Lomé, le 24 novembre 2024-(©AfreePress)- Les violences basées sur le genre (VBG) restent une réalité alarmante pour de nombreuses femmes et filles au Togo. Fidèle à sa mission de défense des droits des femmes, WiLDAF-Togo s’engage pleinement dans la campagne internationale des 16 jours d’activisme contre les violences basées sur le genre, organisée chaque année du 25 novembre au 10 décembre.
Un contexte préoccupant
Selon les statistiques, 43 % des femmes togolaises ont déjà été victimes d’une forme de violence, qu’il s’agisse de violences conjugales, de mariages forcés, de harcèlement sexuel, de mutilations génitales féminines ou encore de violences physiques, morales et économiques. Ces chiffres traduisent une situation préoccupante, nécessitant une mobilisation collective pour protéger les femmes et filles. « Le silence et la normalisation de ces abus doivent cesser. Chaque femme et chaque fille mérite de vivre dans un environnement sûr et respectueux », souligne Anne-Colette Kpedji, Directrice Exécutive de WiLDAF-Togo.
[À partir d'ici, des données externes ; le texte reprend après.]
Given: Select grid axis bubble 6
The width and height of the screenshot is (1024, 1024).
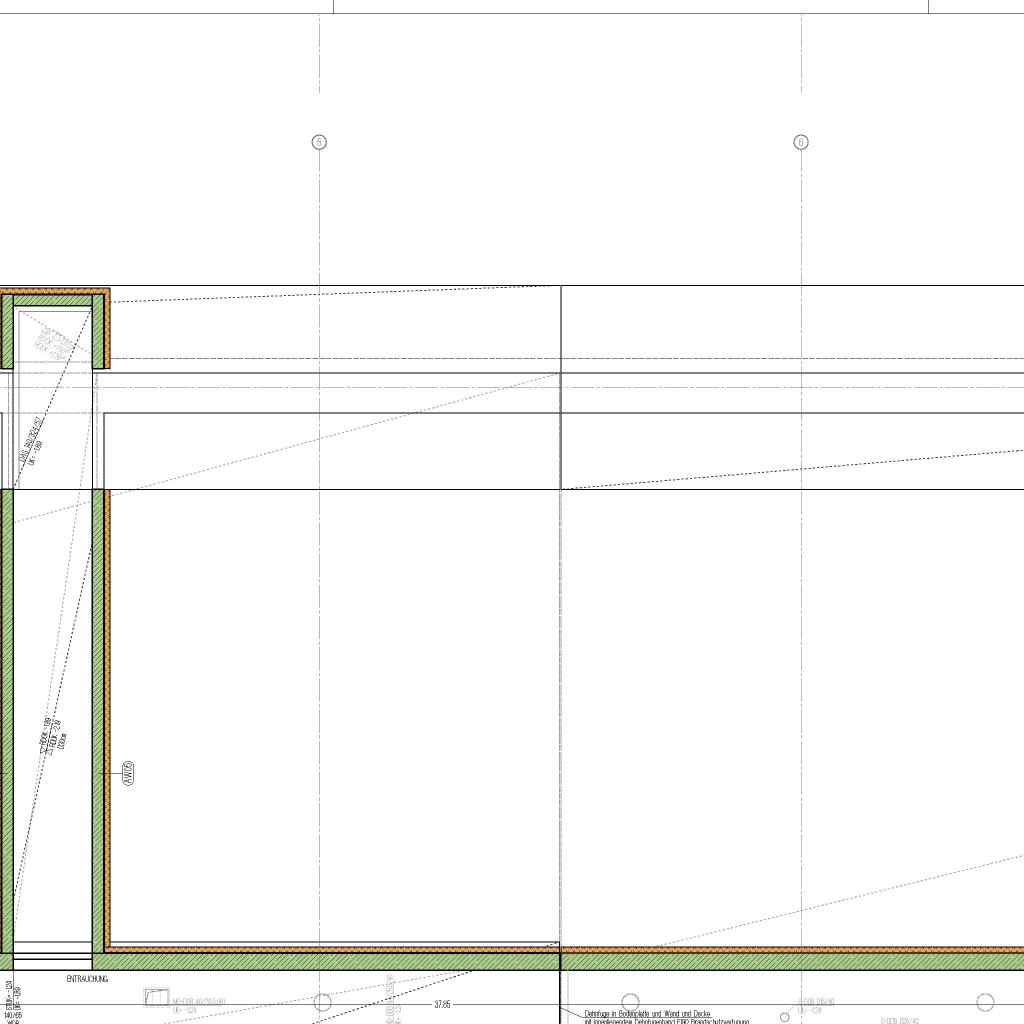Looking at the screenshot, I should [x=801, y=142].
Cette année, WiLDAF-Togo compte faire de la campagne des 16 jours d’activisme un moment fort de sensibilisation et de mobilisation nationale. Les activités prévues incluent : Causeries-débats dans les communautés rurales pour encourager les discussions ouvertes sur les VBG.
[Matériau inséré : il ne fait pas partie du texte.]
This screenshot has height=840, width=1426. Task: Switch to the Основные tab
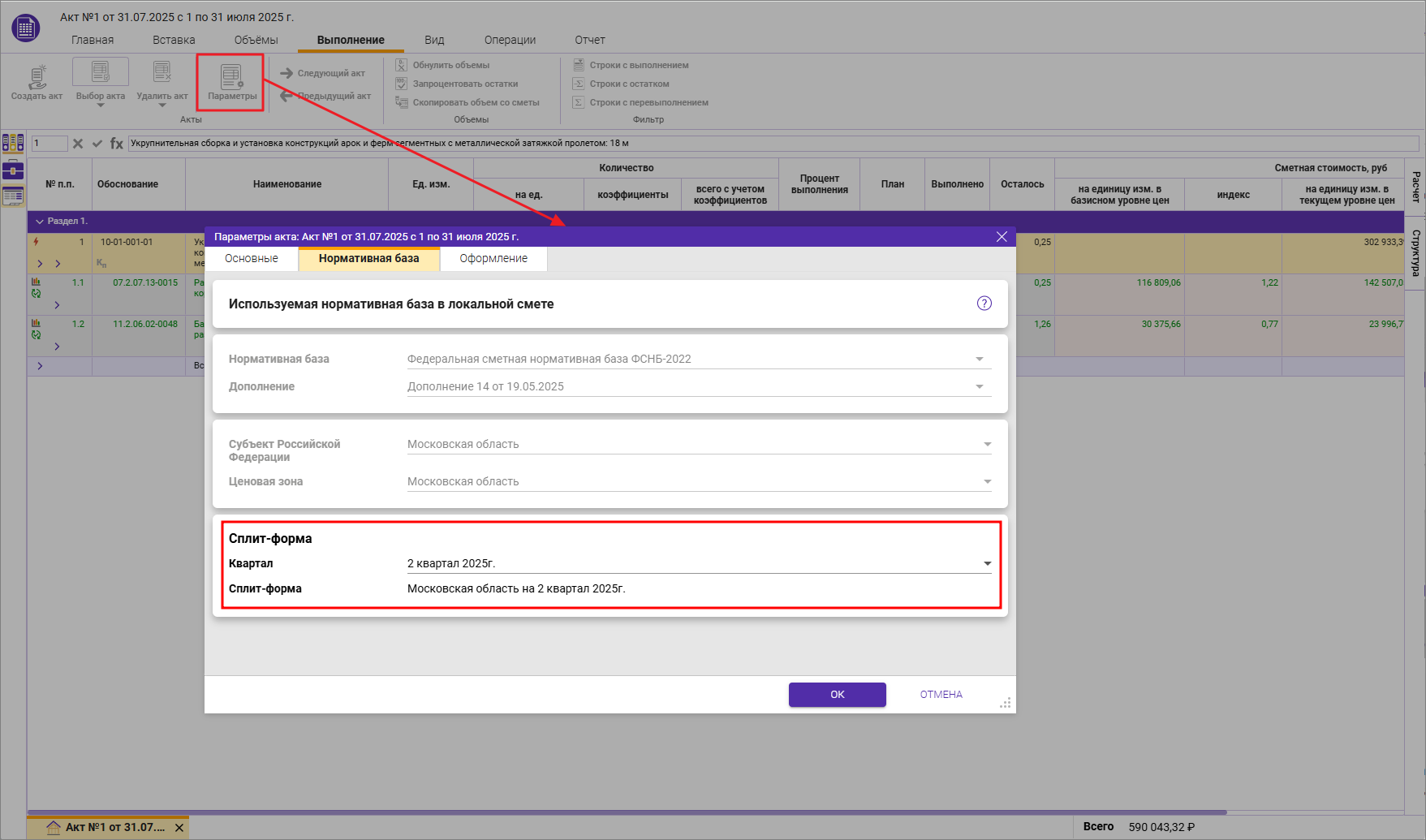pos(252,259)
Sensibilisations scolaires pour éduquer les jeunes sur les droits des filles
Campagnes digitales visant à atteindre une large audience en ligne. Ateliers avec les leaders communautaires pour renforcer leur rôle dans la lutte contre les violences. « Nous voulons toucher toutes les couches de la population, des décideurs aux élèves, afin de susciter une prise de conscience collective et une action immédiate », explique Mme Kpedji.
WiLDAF-Togo souhaite faire passer un message fort. Briser le silence , renforcer la protection et appliquer les lois. La lutte contre les violences basées sur le genre nécessite également une volonté politique accrue. WiLDAF-Togo, en partenariat avec des mouvements tels que #EnfantsPasEpouses, appelle les autorités à renforcer les lois contre les mariages forcés et à allouer des ressources suffisantes pour leur application.
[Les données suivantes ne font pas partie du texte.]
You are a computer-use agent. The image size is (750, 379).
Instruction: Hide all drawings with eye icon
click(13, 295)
L’importance des médias et des collaborations
Pour maximiser l’impact de la campagne, WiLDAF-Togo compte sur les médias pour diffuser ses messages à l’échelle nationale. Des reportages, des interviews et des émissions thématiques mettront en lumière les défis liés aux VBG, notamment les mariages précoces, qui touchent encore une proportion inquiétante des filles au Togo. « Nous avons besoin de partenaires solides, y compris des médias, pour amplifier nos voix et atteindre un plus grand public », affirme Mme Kpedji.
Si les campagnes de sensibilisation comme les 16 jours d’activisme sont cruciales, WiLDAF-Togo rappelle que la lutte contre les violences basées sur le genre est un combat de tous les jours. Il nécessite non seulement un changement des mentalités mais aussi des actions concrètes pour protéger les femmes et les filles, bâtir une société équitable, et mettre fin à un fléau qui freine le développement social. Les 16 jours d’activisme ne sont donc pas une fin en soi, mais une étape importante pour rappeler que le respect des droits des femmes et des filles est un préalable indispensable au progrès.